→ Task brief: Copy the entries below word for word, keeping each line as it appears.

>>>

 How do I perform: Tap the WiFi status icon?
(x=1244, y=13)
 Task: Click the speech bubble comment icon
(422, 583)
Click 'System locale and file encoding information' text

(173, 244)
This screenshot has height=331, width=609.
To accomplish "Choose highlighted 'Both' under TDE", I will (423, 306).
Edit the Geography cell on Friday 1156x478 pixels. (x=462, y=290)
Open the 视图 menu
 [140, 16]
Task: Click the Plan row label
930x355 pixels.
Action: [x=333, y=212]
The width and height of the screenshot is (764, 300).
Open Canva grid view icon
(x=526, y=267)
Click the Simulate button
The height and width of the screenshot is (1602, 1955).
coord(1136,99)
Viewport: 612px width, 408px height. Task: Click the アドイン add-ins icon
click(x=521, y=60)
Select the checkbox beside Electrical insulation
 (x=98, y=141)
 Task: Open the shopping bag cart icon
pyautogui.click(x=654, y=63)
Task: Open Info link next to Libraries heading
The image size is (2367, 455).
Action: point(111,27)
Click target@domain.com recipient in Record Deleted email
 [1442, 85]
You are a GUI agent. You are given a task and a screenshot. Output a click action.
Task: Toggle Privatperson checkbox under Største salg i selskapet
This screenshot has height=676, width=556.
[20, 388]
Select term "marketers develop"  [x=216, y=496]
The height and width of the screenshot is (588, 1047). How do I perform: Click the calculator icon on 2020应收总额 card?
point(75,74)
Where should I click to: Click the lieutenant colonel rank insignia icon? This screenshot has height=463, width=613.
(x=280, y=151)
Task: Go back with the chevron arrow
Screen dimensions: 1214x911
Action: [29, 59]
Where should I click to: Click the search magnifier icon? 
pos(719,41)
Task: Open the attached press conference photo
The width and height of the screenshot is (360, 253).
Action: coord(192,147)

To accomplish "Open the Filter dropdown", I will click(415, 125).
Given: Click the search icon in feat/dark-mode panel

<<<

→ Finished exercise:
 How do I perform: Tap the WiFi status icon?
(x=1244, y=13)
 Task: Click the speech bubble comment icon
(422, 583)
Click 'System locale and file encoding information' text

(173, 244)
This screenshot has height=331, width=609.
To accomplish "Choose highlighted 'Both' under TDE", I will (423, 306).
Edit the Geography cell on Friday 1156x478 pixels. (x=462, y=290)
Open the 视图 menu
 [140, 16]
Task: Click the Plan row label
930x355 pixels.
Action: [x=333, y=212]
The width and height of the screenshot is (764, 300).
Open Canva grid view icon
(x=526, y=267)
Click the Simulate button
The height and width of the screenshot is (1602, 1955).
coord(1136,99)
Viewport: 612px width, 408px height. Task: Click the アドイン add-ins icon
click(x=521, y=60)
Select the checkbox beside Electrical insulation
 (x=98, y=141)
 Task: Open the shopping bag cart icon
pyautogui.click(x=654, y=63)
Task: Open Info link next to Libraries heading
The image size is (2367, 455).
Action: point(111,27)
Click target@domain.com recipient in Record Deleted email
 [1442, 85]
You are a GUI agent. You are given a task and a screenshot. Output a click action.
Task: Toggle Privatperson checkbox under Største salg i selskapet
This screenshot has height=676, width=556.
[20, 388]
Select term "marketers develop"  [x=216, y=496]
The height and width of the screenshot is (588, 1047). How do I perform: Click the calculator icon on 2020应收总额 card?
point(75,74)
Where should I click to: Click the lieutenant colonel rank insignia icon? This screenshot has height=463, width=613.
(x=280, y=151)
Task: Go back with the chevron arrow
Screen dimensions: 1214x911
Action: [29, 59]
Where should I click to: Click the search magnifier icon? 
pos(719,41)
Task: Open the attached press conference photo
The width and height of the screenshot is (360, 253).
Action: coord(192,147)

To accomplish "Open the Filter dropdown", I will click(415, 125).
Given: Click the search icon in feat/dark-mode panel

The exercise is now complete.